## PROBLEM STATEMENT
An exact copy of every record below is needed, with all pictures removed.

(Recorded data)
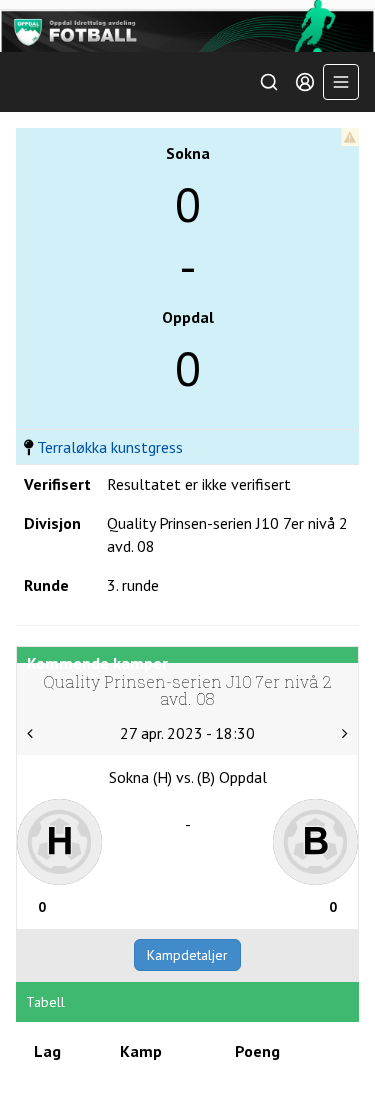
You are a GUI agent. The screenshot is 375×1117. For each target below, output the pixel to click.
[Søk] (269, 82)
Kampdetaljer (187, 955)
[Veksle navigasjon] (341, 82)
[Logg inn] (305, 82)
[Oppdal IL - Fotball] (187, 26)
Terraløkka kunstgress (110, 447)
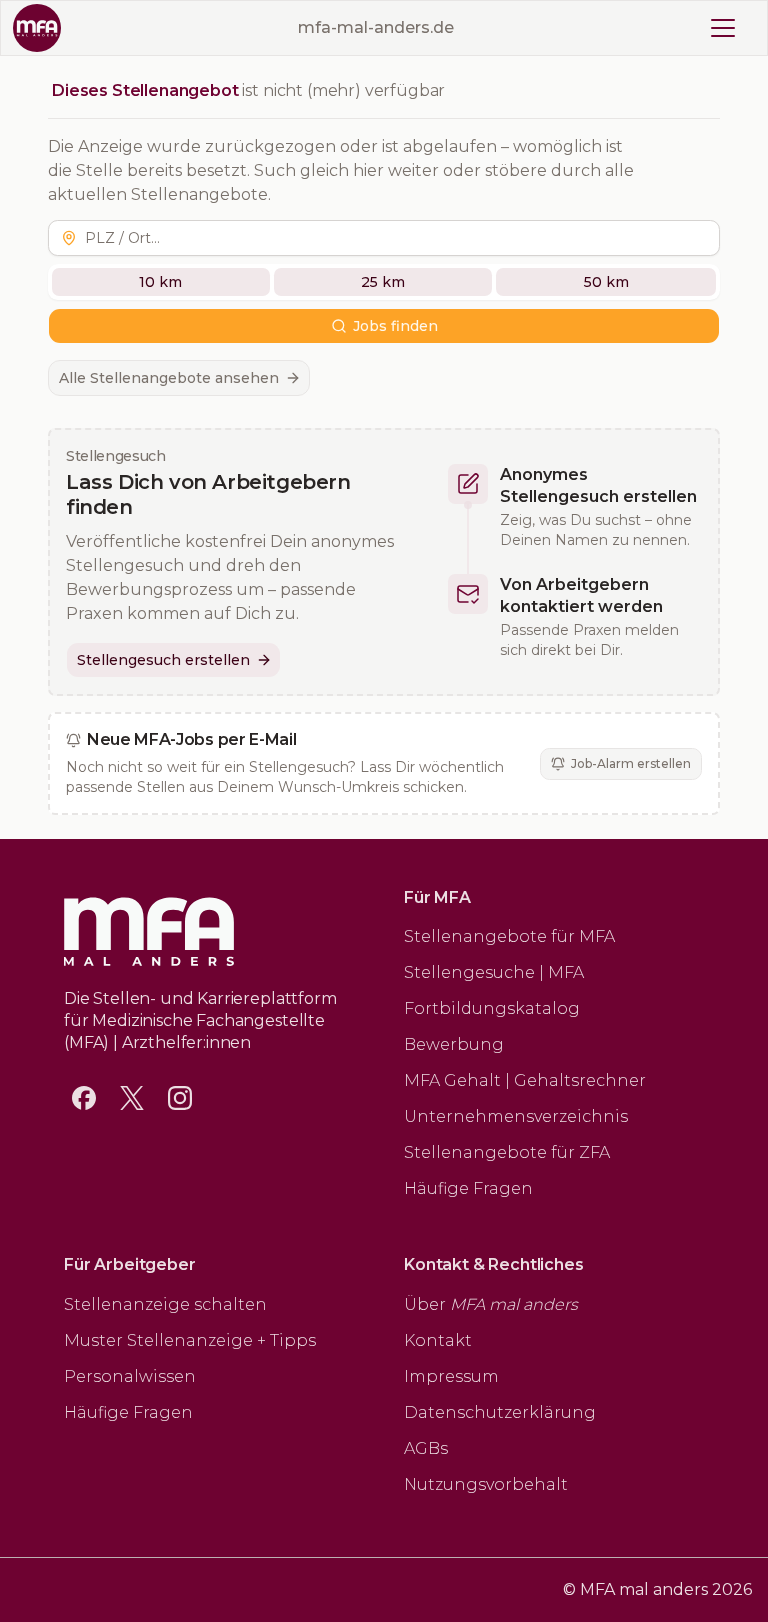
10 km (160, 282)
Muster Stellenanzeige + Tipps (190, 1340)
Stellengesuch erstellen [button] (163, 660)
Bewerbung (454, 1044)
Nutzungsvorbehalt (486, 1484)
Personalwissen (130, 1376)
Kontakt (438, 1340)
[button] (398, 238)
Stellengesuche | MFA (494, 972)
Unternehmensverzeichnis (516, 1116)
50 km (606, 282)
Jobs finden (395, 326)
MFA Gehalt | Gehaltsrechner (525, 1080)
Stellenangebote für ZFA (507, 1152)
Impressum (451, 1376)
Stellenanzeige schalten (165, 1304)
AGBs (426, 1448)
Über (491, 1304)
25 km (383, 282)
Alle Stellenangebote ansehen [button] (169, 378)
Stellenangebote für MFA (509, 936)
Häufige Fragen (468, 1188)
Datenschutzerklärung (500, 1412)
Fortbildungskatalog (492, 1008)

## ANSWER TO THIS TASK
You are a GUI agent. The screenshot is 375×1117. For each target below, output the pixel to click.
[Søk] (269, 82)
Kampdetaljer (187, 955)
[Veksle navigasjon] (341, 82)
[Logg inn] (305, 82)
[Oppdal IL - Fotball] (187, 26)
Terraløkka kunstgress (110, 447)
10 km (160, 282)
Muster Stellenanzeige + Tipps (190, 1340)
Stellengesuch erstellen [button] (163, 660)
Bewerbung (454, 1044)
Nutzungsvorbehalt (486, 1484)
Personalwissen (130, 1376)
Kontakt (438, 1340)
[button] (398, 238)
Stellengesuche | MFA (494, 972)
Unternehmensverzeichnis (516, 1116)
50 km (606, 282)
Jobs finden (395, 326)
MFA Gehalt | Gehaltsrechner (525, 1080)
Stellenangebote für ZFA (507, 1152)
Impressum (451, 1376)
Stellenanzeige schalten (165, 1304)
AGBs (426, 1448)
Über (491, 1304)
25 km (383, 282)
Alle Stellenangebote ansehen [button] (169, 378)
Stellenangebote für MFA (509, 936)
Häufige Fragen (468, 1188)
Datenschutzerklärung (500, 1412)
Fortbildungskatalog (492, 1008)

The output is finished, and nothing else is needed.